The serious look, the narrowing of the eyes when he started answering flourishes into a broad warm smile, again directed to the camera, as he returns, with no visible exertion, to his talking points. He starts to play that invisible squeezebox only politicians have access to.
Journalists had arrived at the sprawling worksite in North Melbourne roughly an hour earlier, and were draped in tradie cosplay — hi-vis vests, helmets, goggles. We swap out shoes for workboots. We were led through russet and grey expanses of gravel, a mirror of the saturnine clouds overhead, hollowed buildings off in the distances, like the first colony on the moon or a war zone. The real workers look at us with unconcealed amusement.
We are ferried into what will one day be the entrance to the Arden train station, the cavernous, brick-effect tiles arcing over our heads. It’s open at both ends, and the bitter wind of this endless, miserable November seeps listlessly through. A supporting cast filters in, trailing clouds of easy laughter, work gear, hard hats covered in union logos and SEC stickers.
We are there for roughly half an hour before he arrives. The work noise suddenly falls, the equivalent of the house lights dimming. Andrews and Deputy Premier Jacinta Allan breeze in, shaking hands and chatting with the crowd that will mass behind them in the presser, before turning to face the cameras, Andrews checking his watch, and commencing.
Dan Andrews has five points he wants to make today: “A positive plan. A big build. Matthew Guy will cut projects. This will make the economy smaller. That will hurt everyone.” His job, and Allan’s, is to ensure that we take as little else away as possible. Questions come in about many things that are not Labor’s positive plan or Matthew Guy’s fondness for cuts, the answer via a kind of verbal parkour, is a combination of those phrases tacked together like Orwell’s “sections of a prefabricated hen-house”.
And there it is, the stuff everyone says about him, the barrelling past dissent, the confidence, but also the skill, the controlled tenor of it.
So he is asked, several times about his personal unpopularity, and the drag it may have on the overall ALP vote: “I don’t comment on polls.”
The questioner persists, citing internal polling that apparently shows Andrews himself will be a drag on Labor’s vote.

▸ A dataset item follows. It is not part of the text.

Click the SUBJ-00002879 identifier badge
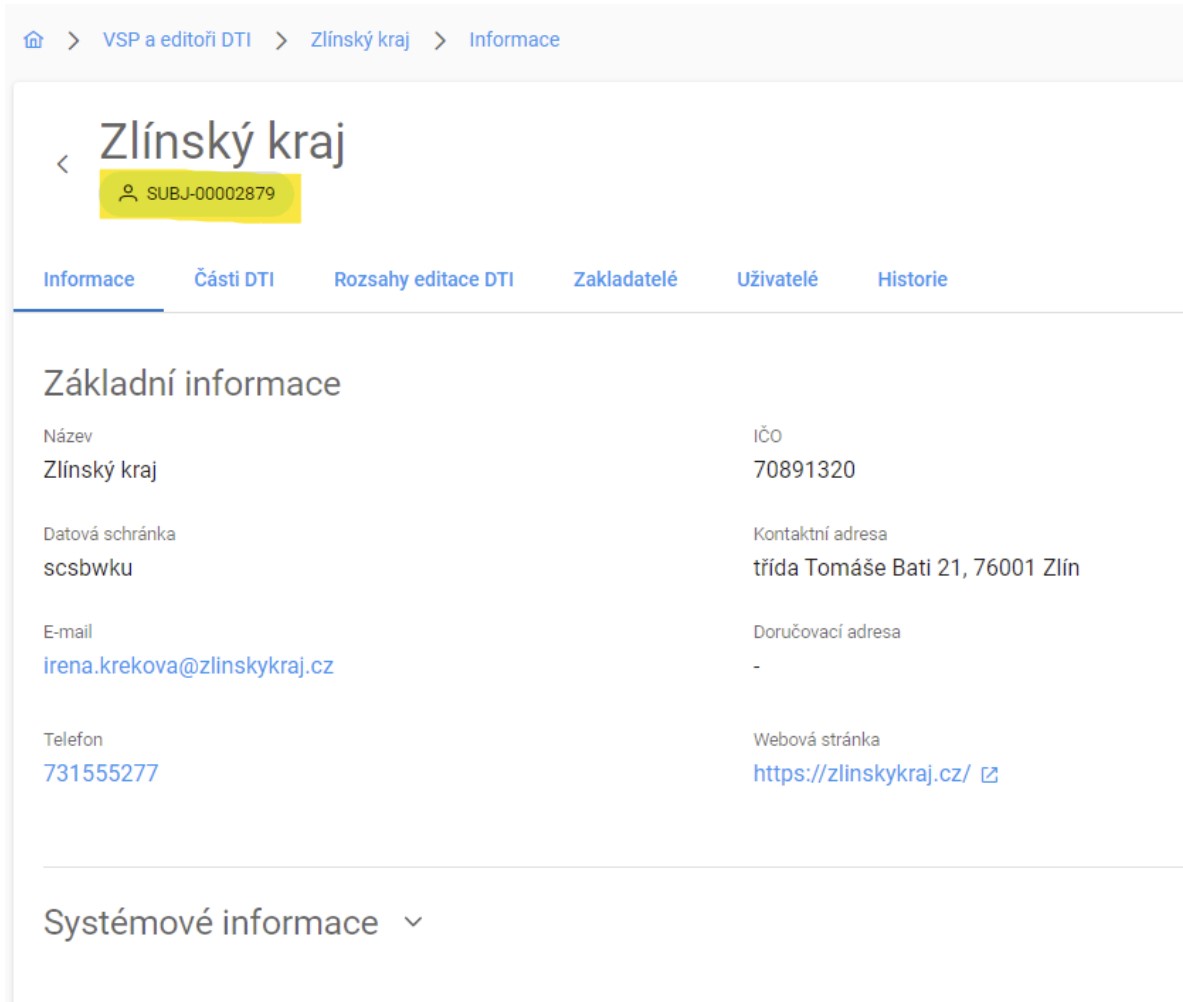1183x1002 pixels. point(210,194)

“You’re free to assert what you like about internal this or external that. I know you guys have got a job to do, to write opinion pieces, and that’s fine, but my job is to present Victorians with a positive plan … ” and then it’s back to the script.

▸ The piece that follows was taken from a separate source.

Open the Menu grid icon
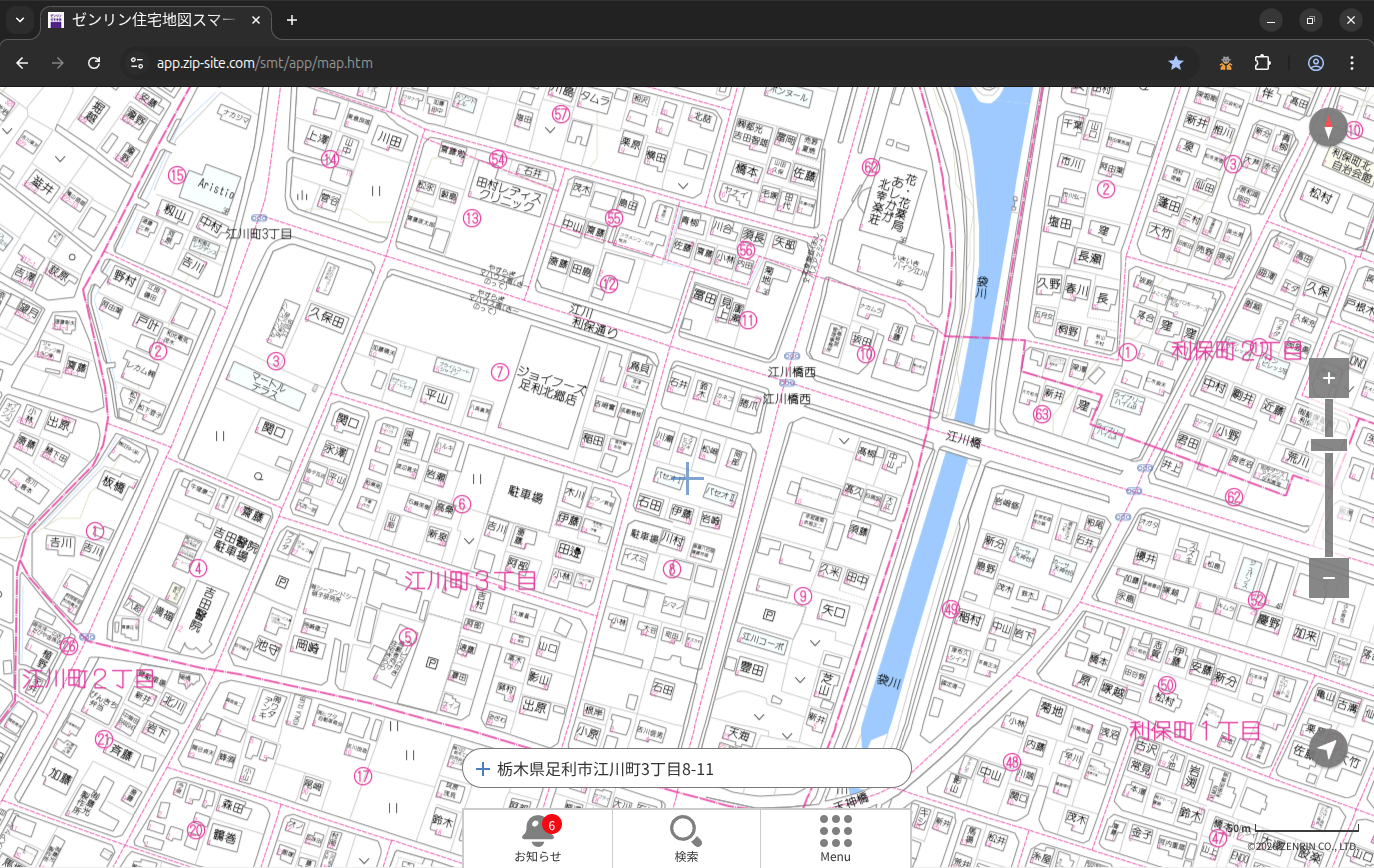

But all this is fairly standard politician stuff and doesn’t explain quite why Andrews still attracts a level of adulation and vitriol that would be simply unthinkable for a politician like him pre-COVID. Legitimate criticism of his government is frequently drowned out by truly bananas personal enmity — Catherine Cumming, stairgate, the Tim Smith of it all.
He has been able to eke out, among the major papers, a single profoundly grudging endorsement, from The Age, while The Australian Financial Review and the Herald Sun manage to overlook the staggeringly dire state of the Victorian Liberal Party enough to recommend them for government.

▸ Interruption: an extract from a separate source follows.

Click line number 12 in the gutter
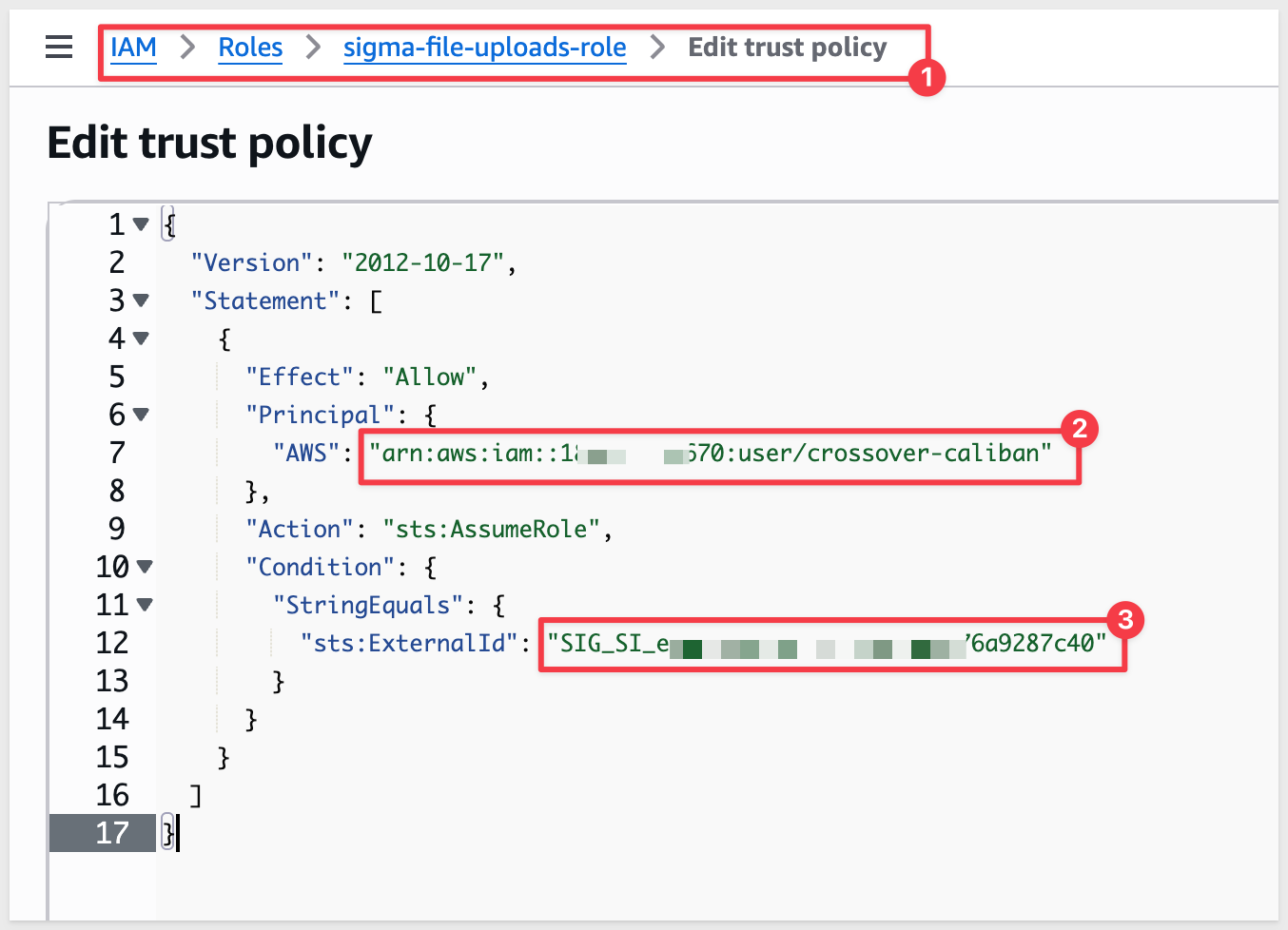1288x930 pixels. (111, 643)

Surely it’s more than just conservatism to overlook not just weirdo candidates, preferencing advocates of political violence, increasingly powerful fringe voices, but that the party is a relentless scandal generator. Consistent, avoidable and profoundly stupid scandals. If they were put in charge of the arms of state, they’d presumably use them to continue punching themselves in the face.
That Andrews barrels through all of this, that he will almost certainly be returned as premier in the face of it all, is of course a big part of his appeal to those who adore him, the same indefatigable fortitude that saw him front the media for 120 straight days throughout lockdown, staying until no one had another question.
After things wrap up, I’m waiting to be guided back to my shoes, and Andrews walks past. “Hi, how are you” he says, with no implication of a question mark. Looking ahead, addressing everyone in the vicinity and no one in particular, he doesn’t break stride.